Random things I've learned living the UK...
These could go on forever!
1.) Washers and Dryers take a ridiculously long time to perform their duty.
2.) I have to specify "tap water", so I don't pay for water.
3.) My car WILL fit in that spot or down that street. No hesitation.
4.) Rarely do restaurants offer free refills for soft drinks.
5.) I specify that I am using a "SWIPE CARD" when I use my credit card.
6.) The bees are huge and the flies are slow.
7.) Most dogs are very well trained.
8.) There are still Starbucksii on every corner, but also other coffee shops too.
9.) Walking in the rain isn't so bad.
10.) The way you drive is not how everyone walks on a sidewalk. Oh, and how to run into people.

Be Careful What You Say
Everyone knows that countries all have different meanings for different words. Although, the US and the UK both speak English, various words have different meanings. Here are just a few of the words/phrases that we have learned to use and say since we have been in the UK:
take-away: to-go
collect a pizza: pick up a pizza
"Can I get a lift?": a very important one, don't say "Can I get a ride?"
Cheers: a way to say thank you
spiral fries are curly fries
chips are actually french fries
crisps are American style chips     (oh so very confusing)
Lemonade: name for Sprite
toilets: restroom and bathroom are not common names
loo: specific to England, term for toilet (I still haven't picked up on this one)
chicken burger: a chicken sandwich, menus don't always specific if it is griller or fried
biscuits: cookies, unless they are labeled "savory" then they are crackers
courgettes: actual name for zucchini
boot of a car is the trunk of the car
aubergine: actual name for eggplant
rocket: actual name for arugula
coriander: best substitute for cilantro
holiday: vacation
pavement: sidewalk
lorry: like an 18-wheelers or just a big truck
trousers: pants
pants: underwear
ASDA is wal-mart
bin: trash can
candy floss is cotton candy
car park: parking lot
cinema: term for movie theater
dodgy: shady
pram: stroller for a child
flat: apartment
hen-do is a bachelorette party
stag-do is a bachelor party
leaving-do is a going away party
high street: main street
lift: elevator
mobile: cell phone, no one here says cell
petrol: fuel for a vehicle, many people have deisel engines which is NOT gas
postcode: zip code but it includes letters like AB10 7FR
pudding: name for dessert
quid: slang term for the Great British Pound, like a buck is for a dollar
rubber... an eraser!
rubbish is garbage
trainers: tennis, jogging, etc type shoes
starter: an appetizer for a meal

1 comment:

  1. That’s true.
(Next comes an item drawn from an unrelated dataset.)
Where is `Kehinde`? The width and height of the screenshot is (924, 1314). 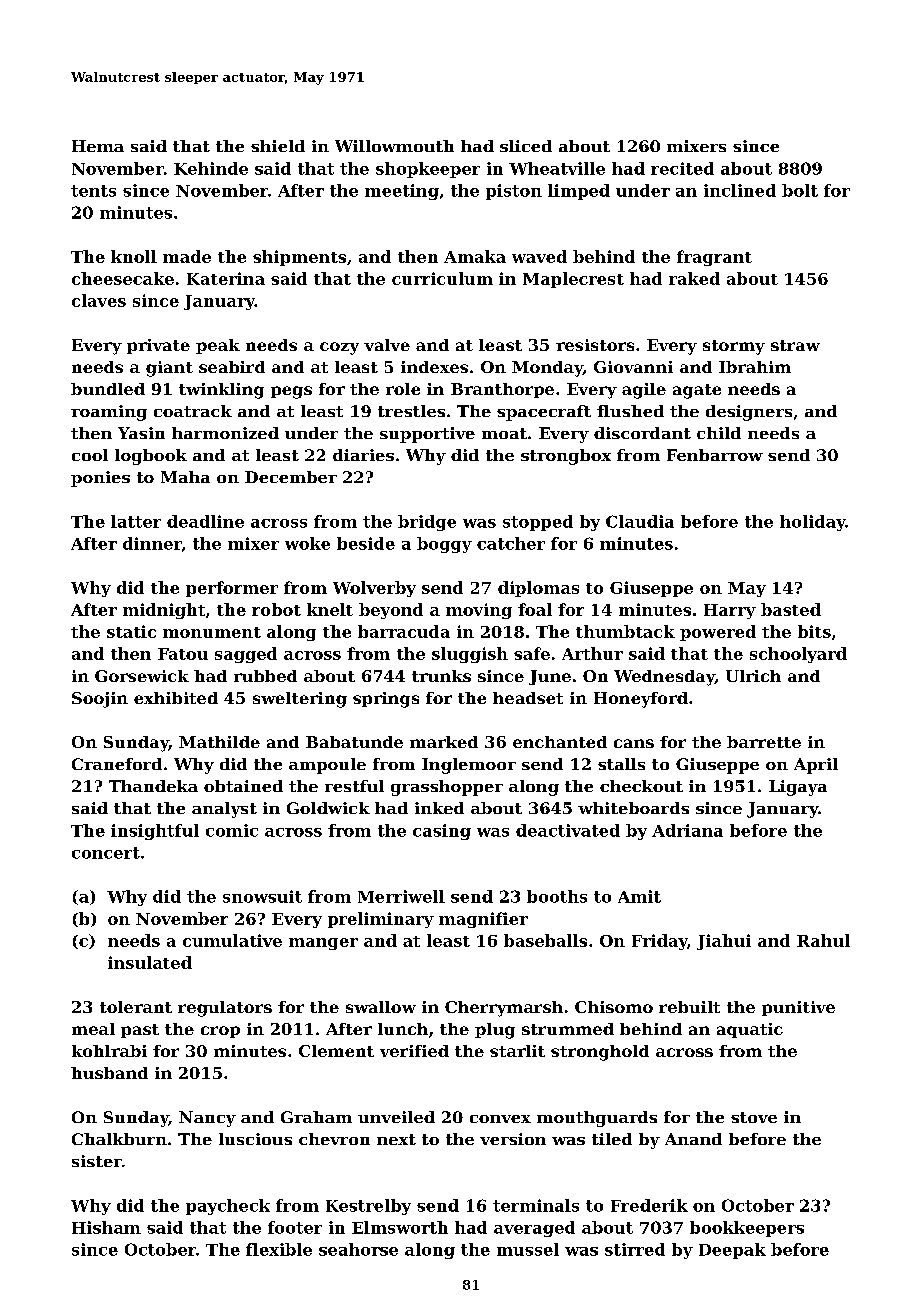
Kehinde is located at coordinates (211, 168).
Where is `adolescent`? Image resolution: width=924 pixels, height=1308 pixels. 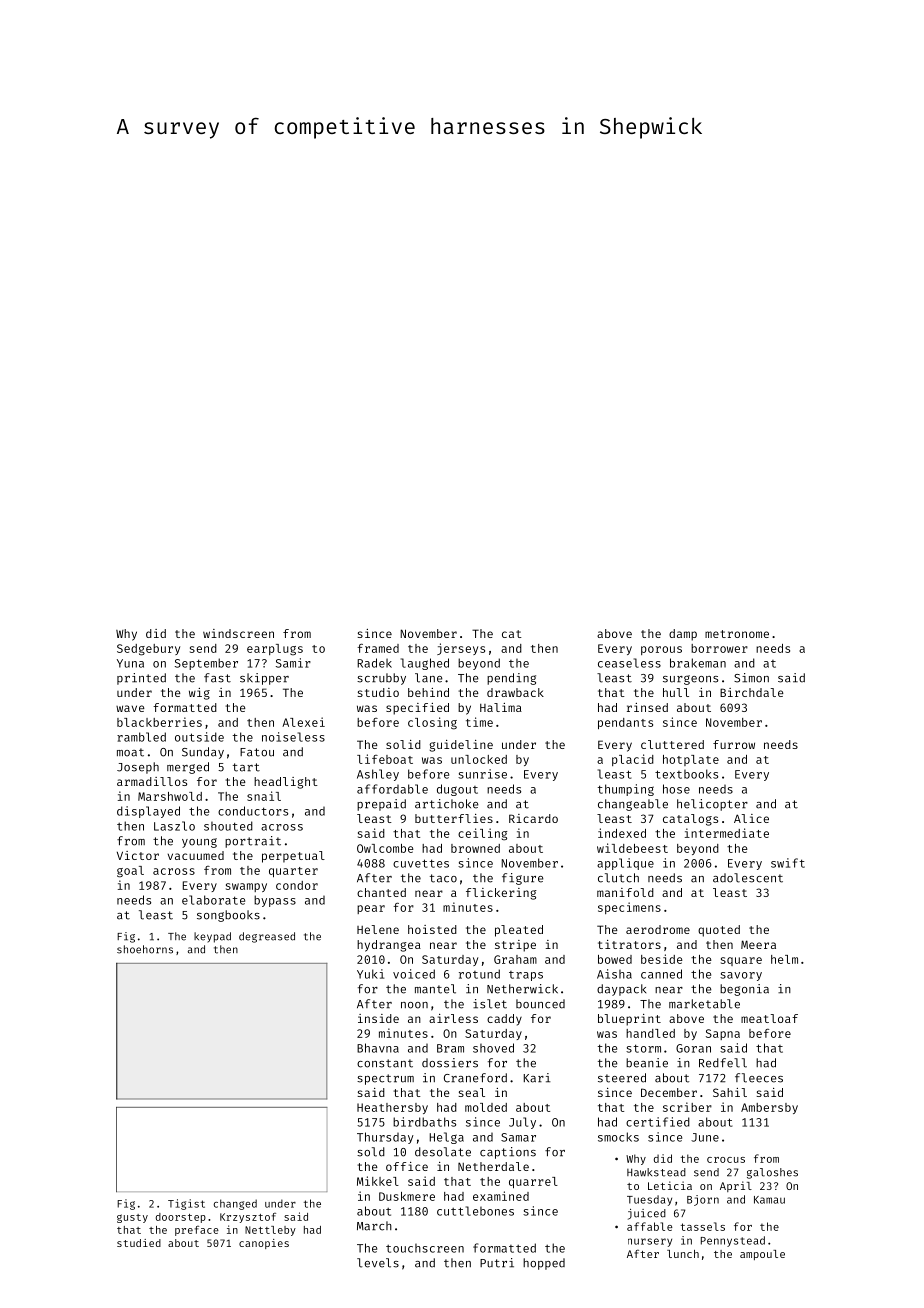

You can really learn a lot of good things when you move to another country. It can be quite challenging at first, since you have to familiarize yourself with the place. And at the same time, you also have to look for a place to stay, if you haven't already before the move. Though it seems that you have already settled in quite nicely since last year. Good for you!